Philip Rosedale, founder of virtual reality world Second Life, is back. After 13 years of abstinence, he popped back into the operating company Linden Lab in January with money, a team and a number of patents. What is he up to? It is widely believed that Mark Zuckerberg accidentally reactivated it when he renamed his corporation “Meta”. Because what Meta, Roblox, Epic Games & Co envision about an upcoming Metaverse, Rosedale already envisioned 20 years ago and has long since de-envisioned.

The idea was: We all stumble as avatars through a 3-D internet that we build and develop ourselves, in order to shop there, for example. It did not work. The new idea is now: back to this future, only this time with virtual reality glasses. As a Second Life native who owns land, that doesn’t leave me indifferent. After 13 years of abstinence, I also want to see what’s still going on there. I’m as excited as I am before a trip home that I haven’t seen in a long time. “A new world is waiting…” I read, and boom, here I am. My lot is still perfectly sloppy, the teleport to the skybox intact. Fine.

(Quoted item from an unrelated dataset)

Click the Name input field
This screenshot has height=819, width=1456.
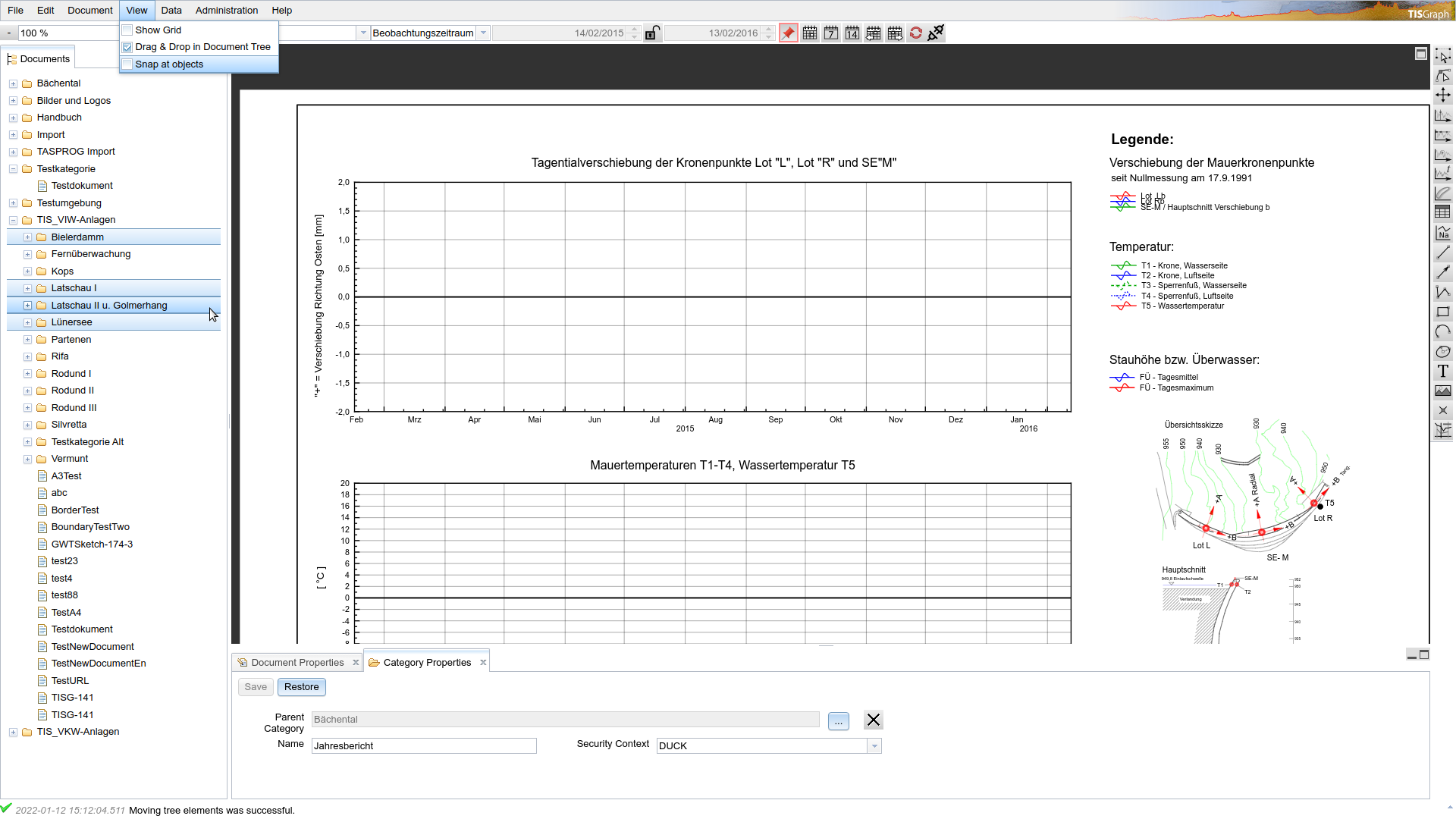point(423,746)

In the south, the typically angular lichen wasteland has spread a little further. To the west, a new neighbor put up a wooden fence, probably to keep his customers from seeing my trash. He runs a 24-hour shop, but only for invited guests. I crash into his digital barrier, stagger and continue flying through the empty, reluctantly building area. Further to the west, a new part of the city has emerged – including the extinct one. Everything as usual. Nothing is going on. Although 200,000 of the 70 million registered log in every day, they are difficult to find. Even the most popular places have a maximum of 30 people, including “Baroness Deville”, “Lesbian” and “Huge Penis Haver”. Could I impress them with a virtual Gucci handbag? Recently one was said to have been sold on Roblox for 4,000 dollars, the real counterpart of which only costs 500.

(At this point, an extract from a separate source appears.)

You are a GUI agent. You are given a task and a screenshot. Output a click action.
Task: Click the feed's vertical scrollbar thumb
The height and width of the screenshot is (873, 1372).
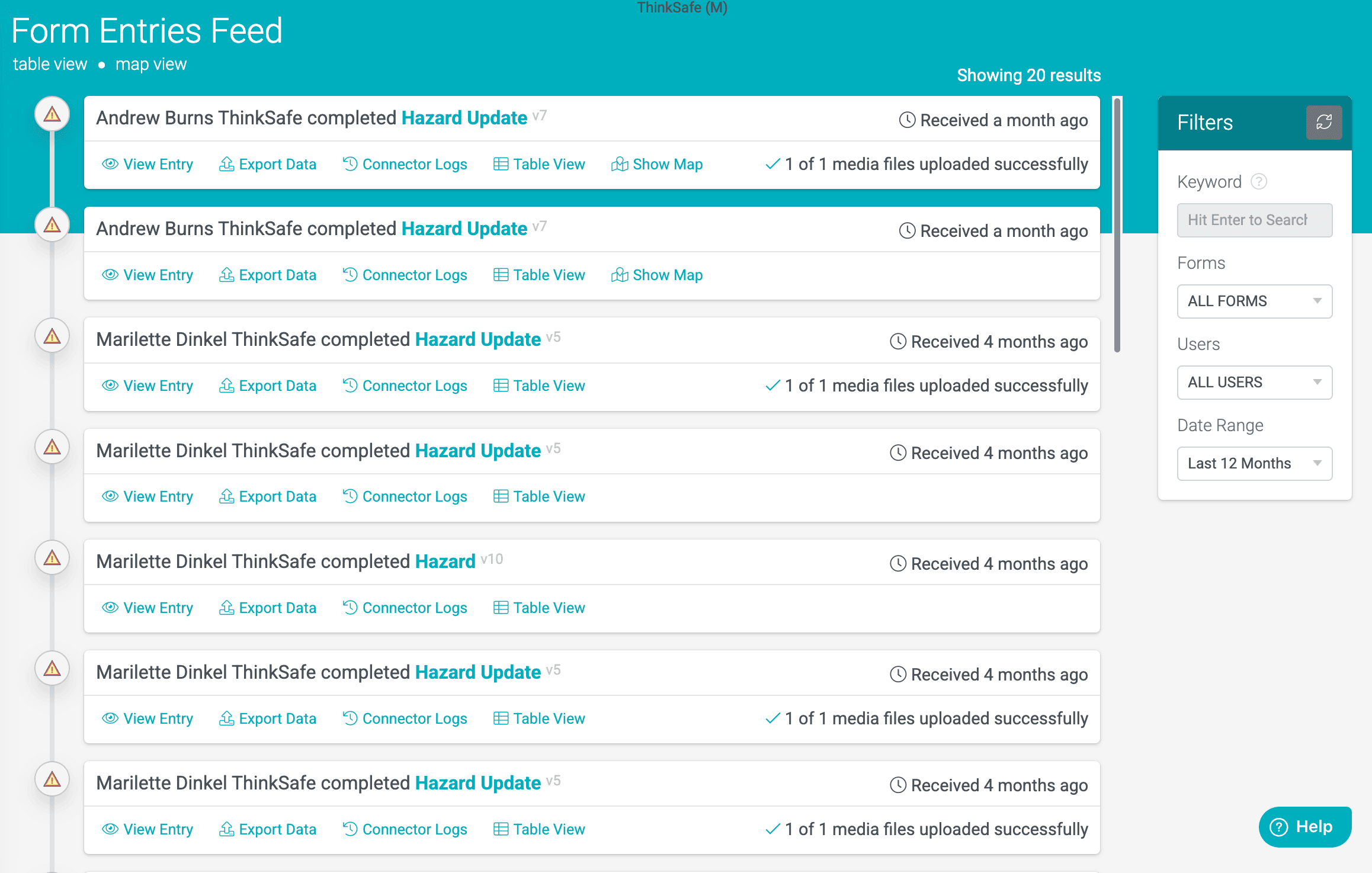pos(1117,225)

Cell phones and computers hardly exist in Second Life

Brilliant, think the meta-visionaries. There could be concerts in front of a million avatars, a ticket for five dollars. It’s going to be so good: musicians don’t have to tour anymore, they can see their children instead. The programmers cough. Currently, 100 people can be well organized in one spot. Philip Rosedale thinks little of VR glasses. Because when you have them on, you can neither use your cell phone nor type. “That’s really incredibly bad.” He was right and accidentally named the poodle’s core: Cell phones, computers, VR glasses and game consoles are hardly widespread in Second Life. Avatars stand around and talk, sit by rippling water, stare into campfires in front of caravans.

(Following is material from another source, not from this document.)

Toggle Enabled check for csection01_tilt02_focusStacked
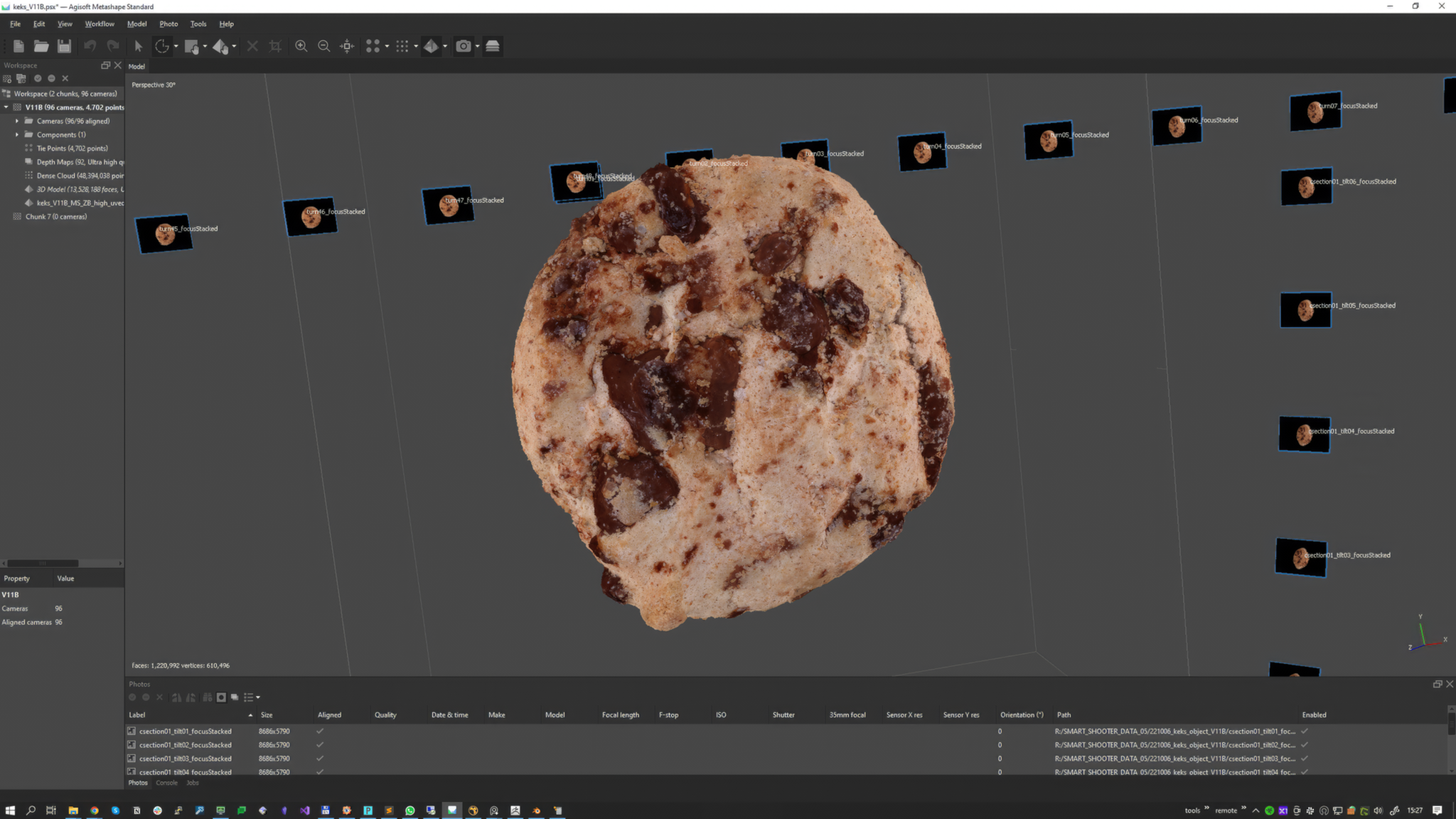This screenshot has height=819, width=1456. coord(1304,745)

What is that supposed to be? Digital detox, escapism in pre-digital worlds, longing for the analogue. Scenes like this don’t go unnoticed! The new Metaverse needs better role models. It’s simple: instead of logging me out, my avatar simply pulls out his cell phone, puts on his VR glasses or goes to his work computer. While he creates such a pleasantly authentic atmosphere in the Metaverse, I can go about my business on Earth.

70 million avatars gambling and otherwise digitally busy remind me: Too much earth screen time is not good for you, report back to the Metaverse soon – via mobile phone, computer or VR glasses. If we want our avatars to truly represent ourselves, then they need digital devices. Otherwise it is clear how this ends again.